■ **DOCUMENT SECTION**
***

I SHALL AWAIT YOU IN OXFORD. 

TOMAS HAWARDEN

Followed by a last message from 2109:

THERE IS ANOTHER PERSON TO COME, THEY WILL BE THE HELP WE NEED. YOU WILL KNOW THEM WHEN THEY COME.

THOMAS DID EVENTUALLY WRITE HIS BOOK AND SOON DIED, SHORTLY AFTER, HE PLACED IT IN A SECURE PLACE, IT SHOULDN’T TAKE TOO MANY YEARS TO FIND IT, THOUGH HE WROTE IT IN LATIN WITH THE HELP OF A FRIEND THAT HE MET IN OXFORD, THE INSCRIPTION READS

“ME WRYTS THIS IN THE HOPE THAT MYNE FELAWS WILL ONE DAY FIND THIS BOKE, THEN MAY OWER LANDS BE NOT SOE DISTANT” 

WE WILL FINISH NOW. YOU HAVE A LOT OF WORK TO DO.

THERE IS NO NEED TO WRITE BACK AS WE WILL HAVE GONE.

THANK YOU FOR YOUR COOPERATION.

2109

No book was ever found that matched his description, and to date Ken and Debbie have never again heard from either the past or the future. Ken discovered that there apparently was a real man with the same name, who was a vicar in Gloucestershire from 1551-54.

Occult & Psychical Sciences': The Tragicall Hiftory of Dr. John Dee, Part 1  of 2 🌙

Dr Faustus, another (fictional) Tudor who attempted to contact other worlds…

So…what on earth was going on here? Time traveller, Tudors, messages from the future and literal ghosts in the machine. It’s a lot to unpack. If it was confusing to read, it was just as confusing to research! The spine chilling opening of the story, with ghostly footprints and messages from the past, soon gives way to a rather bizarre series of sci-fi events and an ever growing cast of characters. Of course, there is the distinct possibility that the whole thing was cooked up by Ken and Debbie for a bit of publicity – the SPR researchers either had their names changed to protect their identities, or potentially they never existed, and really we only have Ken’s word, from his later book, for the whole thing. A Cambridge academic studying the writing from ‘Thomas/Lukas’ concluded that, to the untrained eye, it looks authentic, but to anyone who does read early modern English, much of it is nonsensical.

***

■ **DATASET**
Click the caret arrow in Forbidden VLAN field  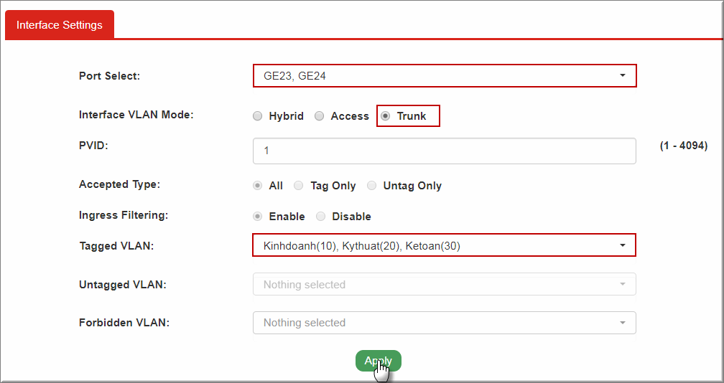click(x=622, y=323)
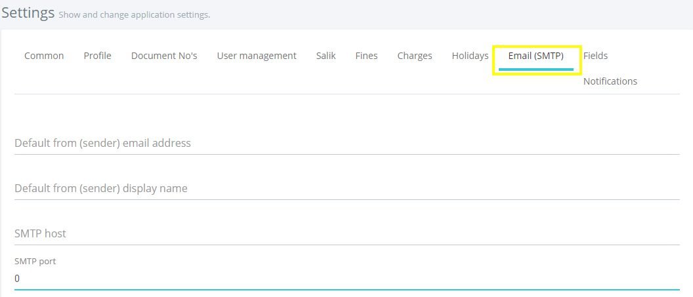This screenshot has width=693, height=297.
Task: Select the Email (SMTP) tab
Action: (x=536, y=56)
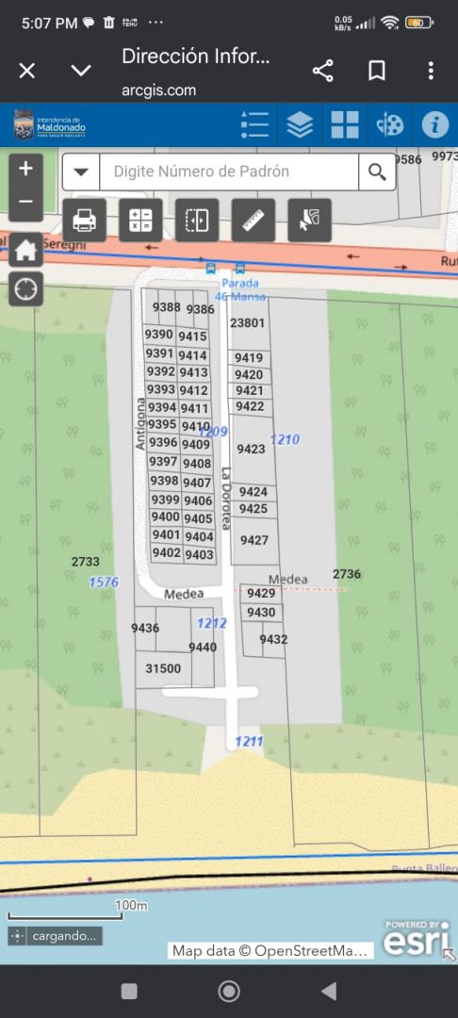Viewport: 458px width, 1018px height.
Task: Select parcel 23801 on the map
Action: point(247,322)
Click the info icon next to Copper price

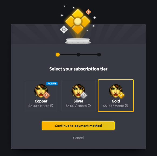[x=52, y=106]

***

■ **TASK DIRECTIONS**
Answer these about the text on the messages from the past and future:
1. What language did the message from 2109 say Thomas wrote his book in?
2. In which county was the real man with the same name a vicar, and in what years?
3. What did the Cambridge academic conclude about the writing, for anyone who reads early modern English?
The lines after the text are separate material.

■ **ANSWER TO THE EXERCISE**
1. Latin.
2. Gloucestershire, from 1551-54.
3. Much of it is nonsensical.